Vishal Bhardwaj chronology
| Kaminey (2009) | Ishqiya (2010) | 7 Khoon Maaf (2011) |

= Ishqiya (soundtrack) =

Ishqiya is the soundtrack album to the 2010 film of the same name directed by Abhishek Chaubey and written and produced by Vishal Bhardwaj, starring Vidya Balan, Naseeruddin Shah and Arshad Warsi. Bhardwaj also composed the film's music with lyrics written by Gulzar and Hitesh Sonik and Clinton Cerejo produced the film's soundtrack, with the former also composed the film score. The seven-song soundtrack featured four original compositions and three remixes. The soundtrack was released under the T-Series label on 1 January 2010, coinciding New Year's Day. It received positive reviews from critics and Bhardwaj won his second National Film Award for Best Music Direction, after Godmother (1999).

== Development ==
Chaubey wanted to curate situational numbers that match the film's storyline and themes over chartbuster numbers and wanted them to incorporate it seamlessly into the narrative without disrupting it. His musical approach was derived from his own childhood, where he would listen to ghazals performed by Begum Akhtar, Mehdi Hassan and Ghulam Ali and works of R. D. Burman and S. D. Burman.

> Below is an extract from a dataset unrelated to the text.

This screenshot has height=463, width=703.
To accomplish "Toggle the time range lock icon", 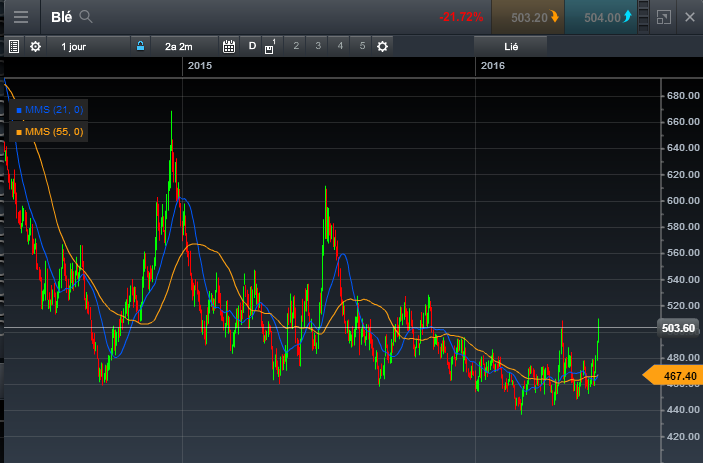I will (140, 46).
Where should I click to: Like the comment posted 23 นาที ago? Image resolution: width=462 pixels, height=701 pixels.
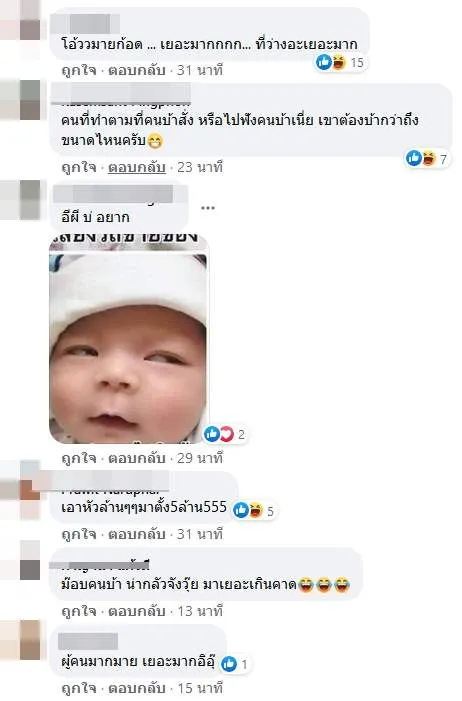tap(79, 167)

The song "Dil Toh Bachcha Hai Ji", according to Chaubey, was "like something Manna Dey would have sung, way back in the 1950s". Chaubey had an Eastern European musical palette that emphasized on accordion, to which Bharadwaj composed the tune on his harmonium, set to dummy lyrics that went "Hum toh umro hi umro mein badhte rahe". Chaubey and Bharadwaj sent the tune to Gulzar, and referenced the lyrical precedent "Abhi Toh Main Jawan Hoon" from Afsana (1951). When Gulzar listened to the reference, he immediately said "Dil Toh Bachcha Hai Ji". The director and composer found that they got the hook line which was easy to be remembered.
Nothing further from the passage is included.